Les activités minières ont crû de 2,6%. Ce chiffre était plus important en 2007: 11,7%. Le raffinage du pétrole continue sur sa tendance haussière, quasiment dans les mêmes proportions entre les deux dates: 23,4% en 2008 contre 25,3% en 2007.
Les services rendus par l’administration publique ont également marqué une hausse de 5,7% en 2008 au lieu de 2,1% un an auparavant. L’éducation, la santé et l’action sociale, des services qui marquent une croissance de 4,5% à fin mars 2008.

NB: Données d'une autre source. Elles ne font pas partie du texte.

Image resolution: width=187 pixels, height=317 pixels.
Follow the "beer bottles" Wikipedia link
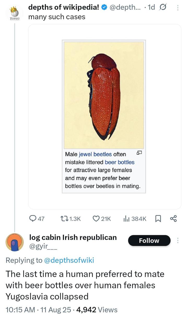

Le grand «boulet» de l’année 2008 sera vraisemblablement le tourisme. Tous les indicateurs le montrent, ceux du HCP ne sont pas en reste. «Les hôtels et restaurants ont marqué une baisse de 1,8%». L’année 2007 était au contraire euphorique pour ce secteur. A la même période, la croissance y était de 6,7%.
En ce qui concerne le niveau général des prix, il a enregistré une augmentation de 3,2%. L’inflation reste donc relativement maîtrisée.